London, UK, April 28, 2025 -- Arqit Quantum Inc. (Arqit), a leader in quantum-safe encryption has announced the delivery of quantum-safe protection enhanced by confidential computing; data protection that helps ensure no third party, not even the cloud provider, can access a customer’s encryption keys or workloads, even when distributed across multiple hosts. Powered by Intel Trust Domain Extensions (Intel TDX) and Arqit NetworkSecure, this solution strengthens the security of Arqit’s quantum-resistant crypto key delivery system.

With the right approach, organisations can now overcome long-standing cloud security challenges: gaining full control over encryption keys, securing data in transit, enabling trusted collaboration, and reducing the cost and complexity of additional hardware.

Protecting sensitive data in the cloud has always depended on placing trust in infrastructure providers despite the theoretical risk that they could access encryption keys or data as it moved between environments. This risk is now addressed.

With Arqit NetworkSecure running inside a Trusted Domain (TD) created by Intel TDX, encryption keys are:

• Generated inside the Intel TDX enclave
• Visible only to the TD owner
• Rotated frequently
• Protected with quantum-safe symmetric encryption between enclaves

Even Arqit and Intel are outside the trust boundary. This architecture provides advanced data sovereignty by design.

How It Works

In the Intel TDX environment, each TD is encrypted and isolated from other software, the hypervisor, and the infrastructure host. Arqit’s software operates inside this confidential VM, generating and managing encryption keys that never leave the TD. Keys are used to secure communications between TDs across hosts, enabling safe, quantum-secure data flows without exposing any secrets to the infrastructure.

Use Cases

1. Network Security for Telcos

Telcos deploying Network-as-a-Service (NaaS) or virtual RAN (vRAN) on white-box hardware face new security demands. Arqit NetworkSecure can now run inside an Intel TDX trust domain on these platforms, designed to keep traffic encryption and key management isolated and quantum-safe. Remote attestation helps verify the environment hasn’t been tampered with.
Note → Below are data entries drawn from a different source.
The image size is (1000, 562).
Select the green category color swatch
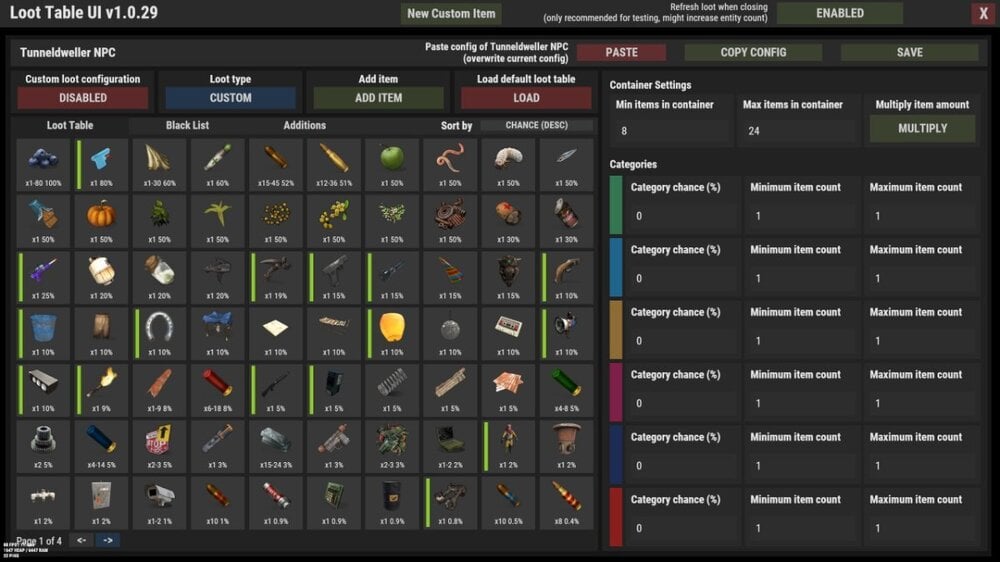point(615,205)
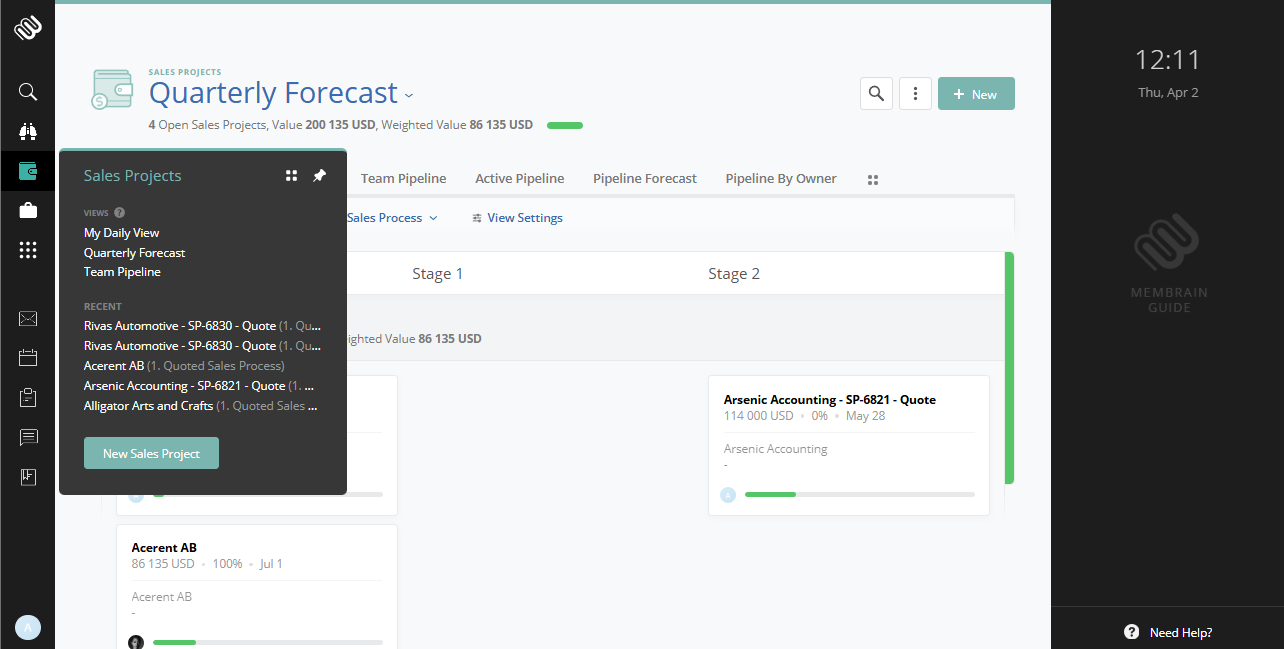Screen dimensions: 1284x649
Task: Click the Membrain logo at the top
Action: coord(27,27)
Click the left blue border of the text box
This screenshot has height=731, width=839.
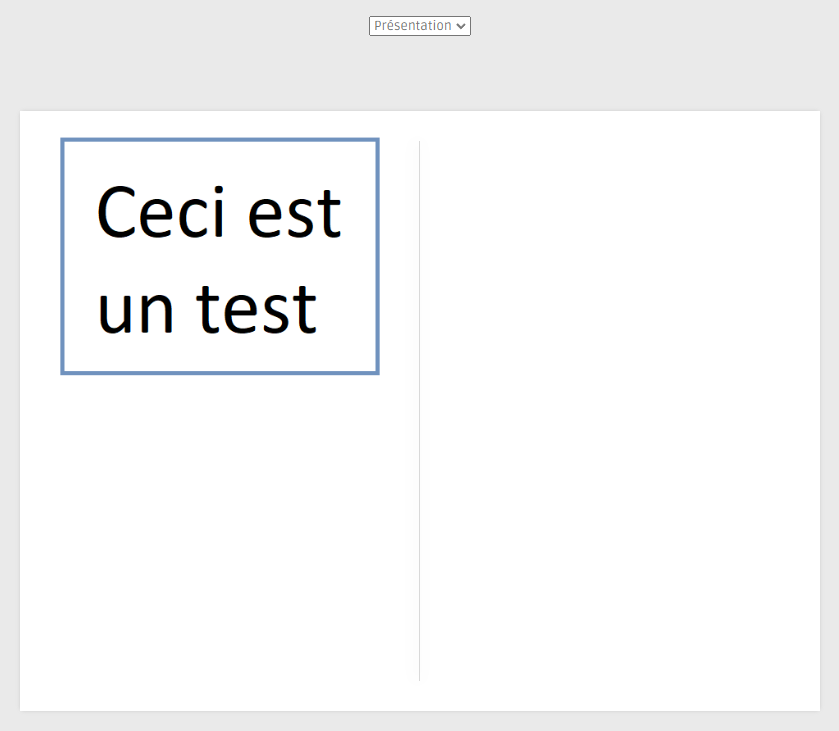coord(63,256)
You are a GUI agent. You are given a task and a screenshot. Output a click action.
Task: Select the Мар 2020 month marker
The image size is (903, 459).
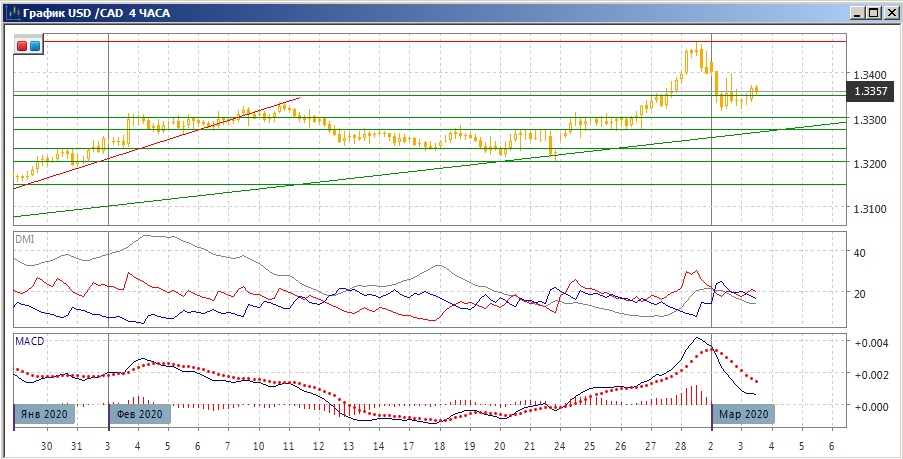tap(742, 413)
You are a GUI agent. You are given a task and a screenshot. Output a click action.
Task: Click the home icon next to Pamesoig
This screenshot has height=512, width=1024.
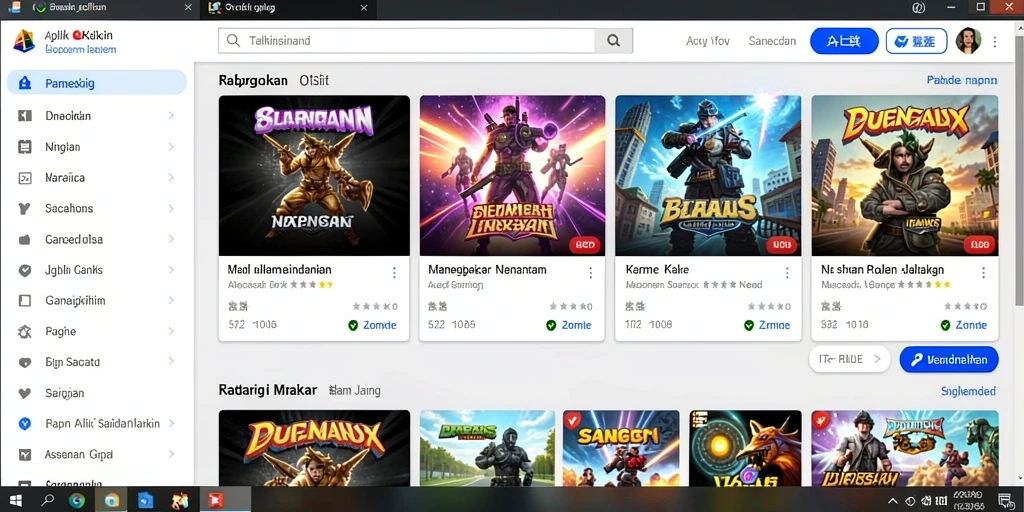tap(25, 84)
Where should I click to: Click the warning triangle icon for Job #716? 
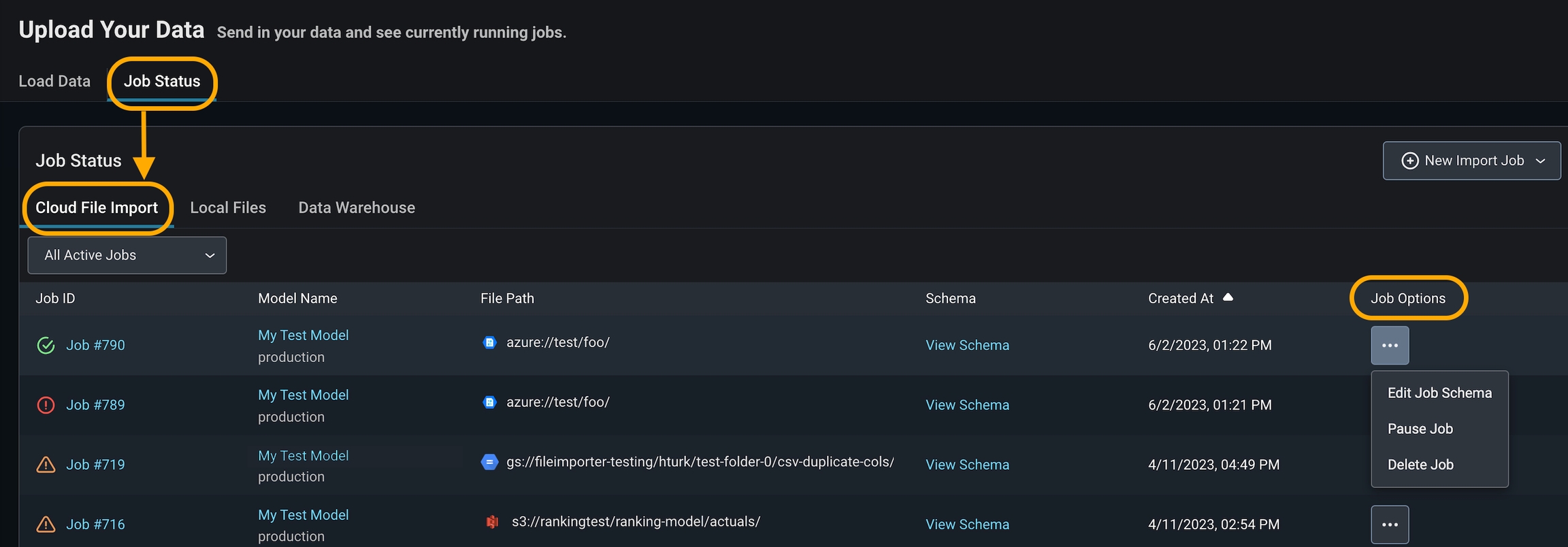coord(46,525)
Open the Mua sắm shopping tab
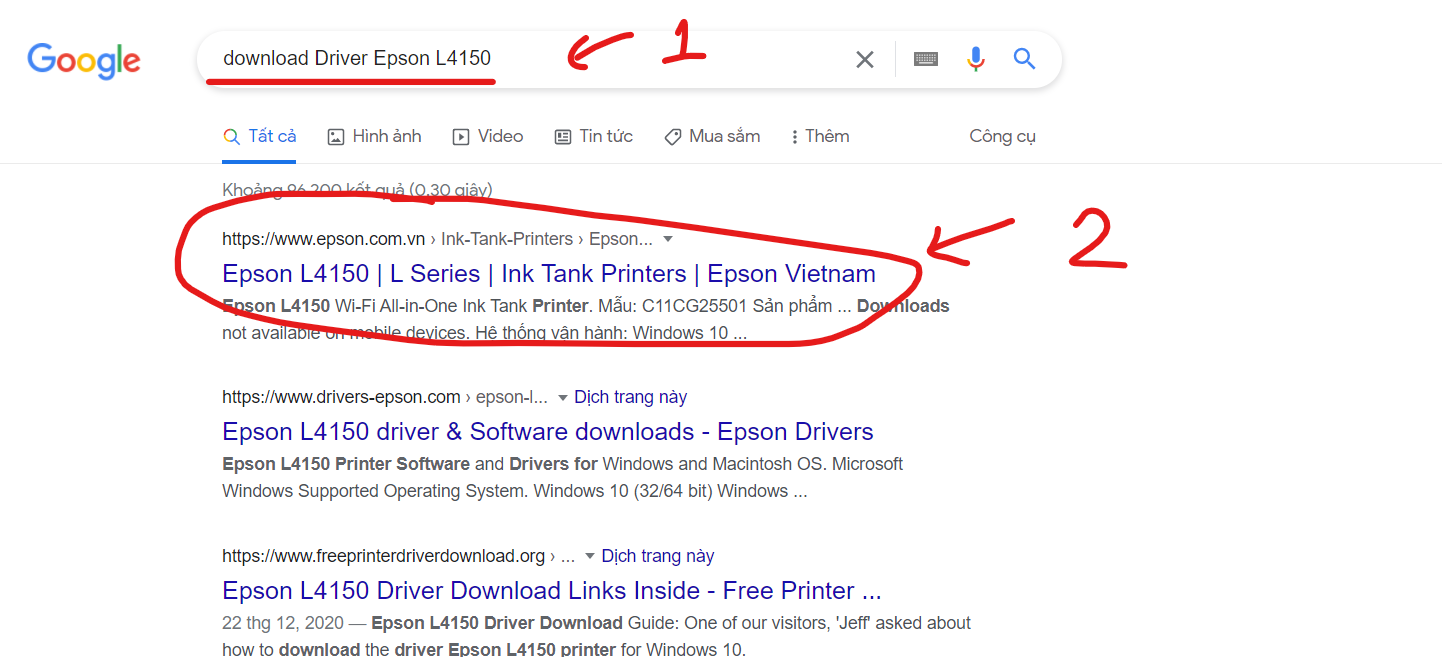Viewport: 1442px width, 657px height. 712,137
2. Enterprise Edge & AI Workloads

Large enterprises moving sensitive workloads between on-prem environments and the cloud need strong isolation and secure communication. Arqit and Intel TDX isolate the workload and secure the channel using symmetric keys, all without exposing processes inside TD to the cloud or the infrastructure provider.

3. Virtual Hardware Security Modules (HSMs) for Critical Infrastructure
Instead of costly physical Hardware Security Modules (HSMs), organisations can now deploy Arqit’s symmetric key platform inside TDs as a “virtual HSM” – cutting costs while meeting the highest security standards for cryptographic operations.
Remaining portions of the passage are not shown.